* [What to do]
Repeat the rows from the line with "This screenshot has width=620, height=373." up to and including the line with "tap(269, 556)", leaving the pictures out of your answer.

[Data records]
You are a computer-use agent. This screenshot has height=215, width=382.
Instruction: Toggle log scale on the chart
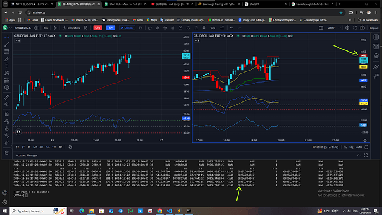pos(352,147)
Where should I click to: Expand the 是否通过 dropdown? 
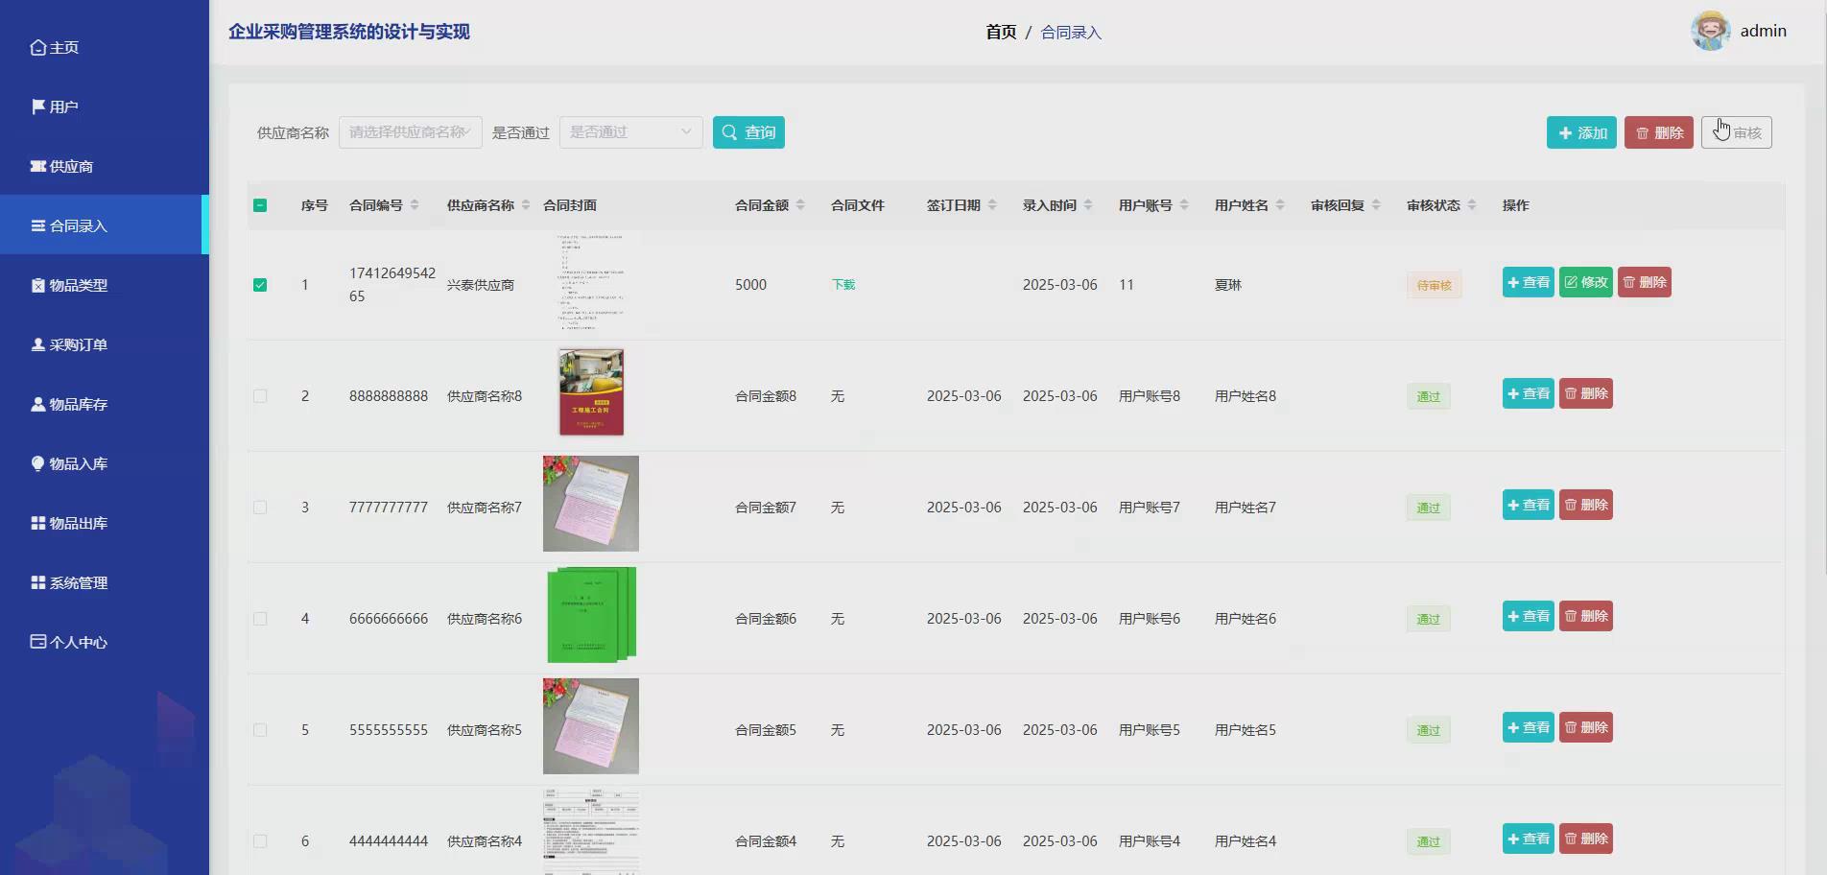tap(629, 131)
---
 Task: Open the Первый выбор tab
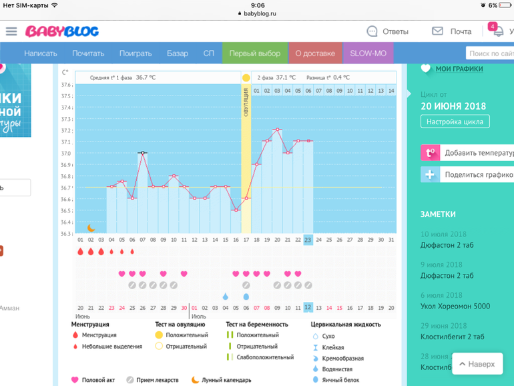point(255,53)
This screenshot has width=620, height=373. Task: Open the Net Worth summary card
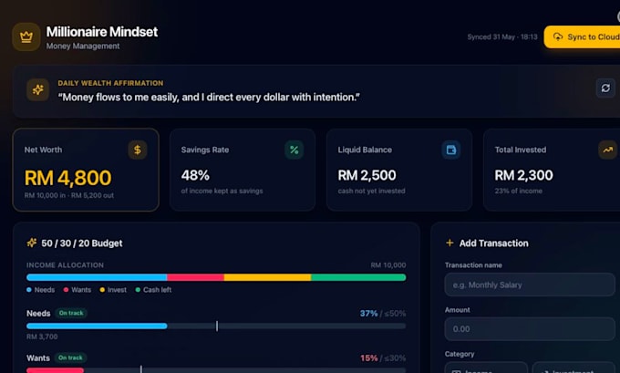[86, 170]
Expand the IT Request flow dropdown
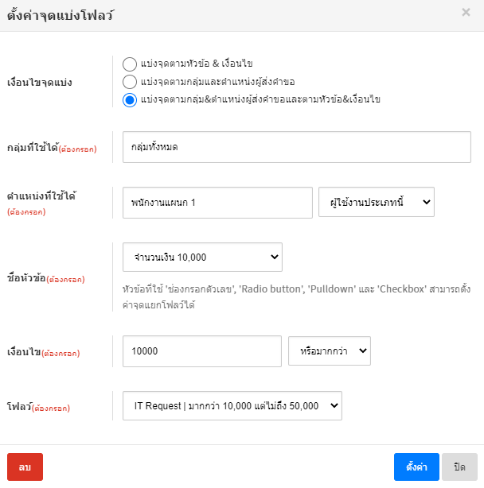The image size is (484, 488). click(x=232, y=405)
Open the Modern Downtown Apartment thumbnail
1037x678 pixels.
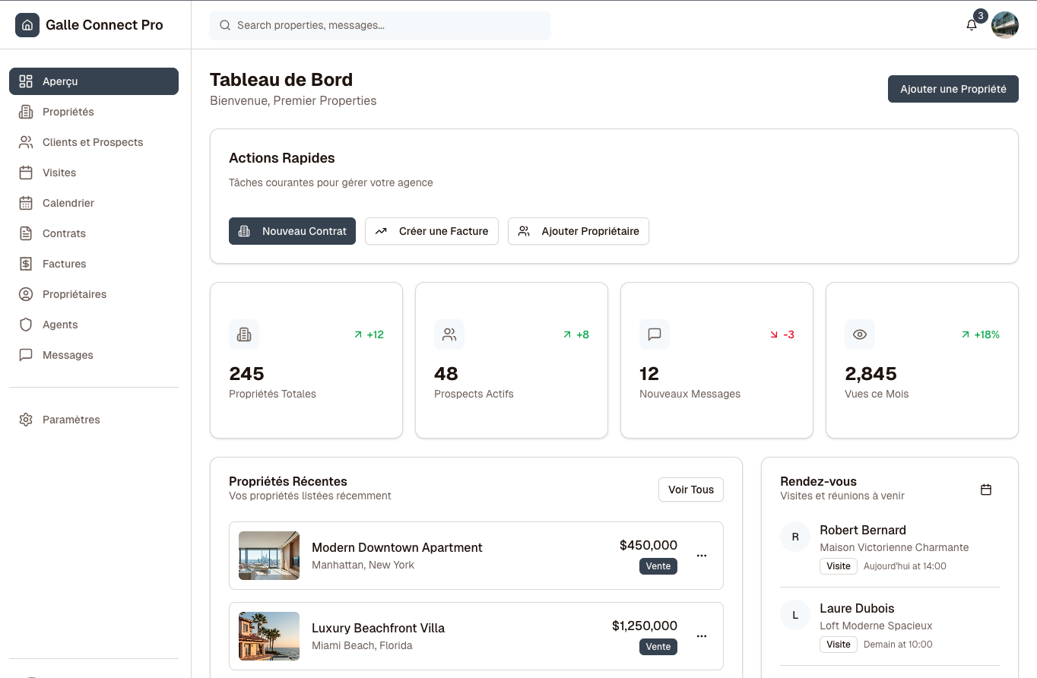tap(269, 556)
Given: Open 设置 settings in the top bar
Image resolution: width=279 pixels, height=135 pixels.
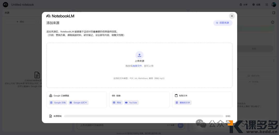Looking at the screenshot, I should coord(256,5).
--
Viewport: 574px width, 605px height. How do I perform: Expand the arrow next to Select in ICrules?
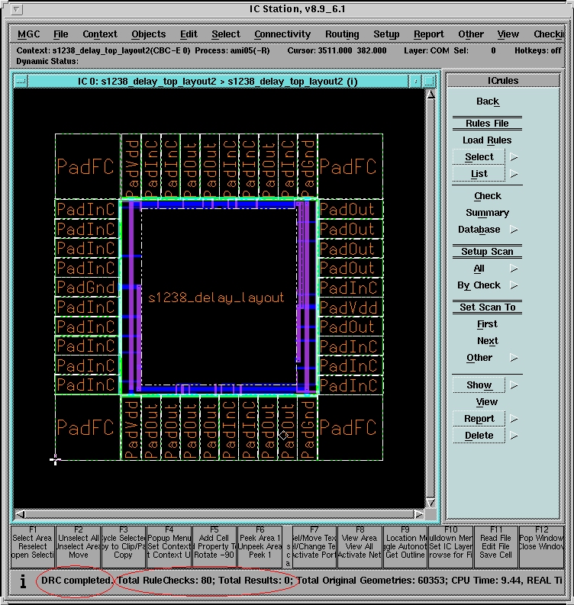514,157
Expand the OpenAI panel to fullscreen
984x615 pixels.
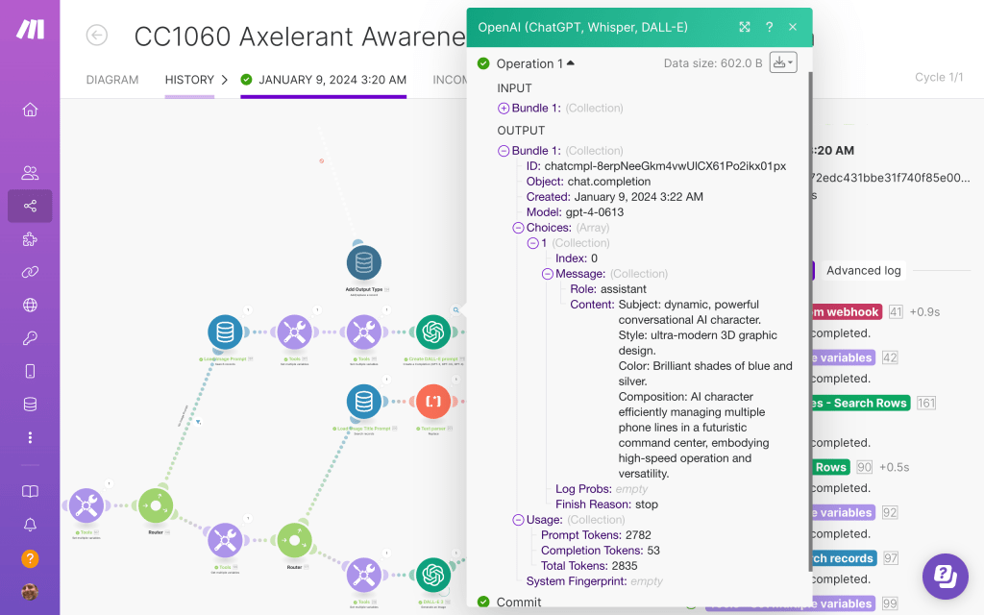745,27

* [Solution]
This screenshot has width=620, height=373. Task: Open the Net Worth summary card
[86, 170]
Expand the IT Request flow dropdown
The image size is (484, 488). click(x=232, y=405)
Open the Modern Downtown Apartment thumbnail
1037x678 pixels.
tap(269, 556)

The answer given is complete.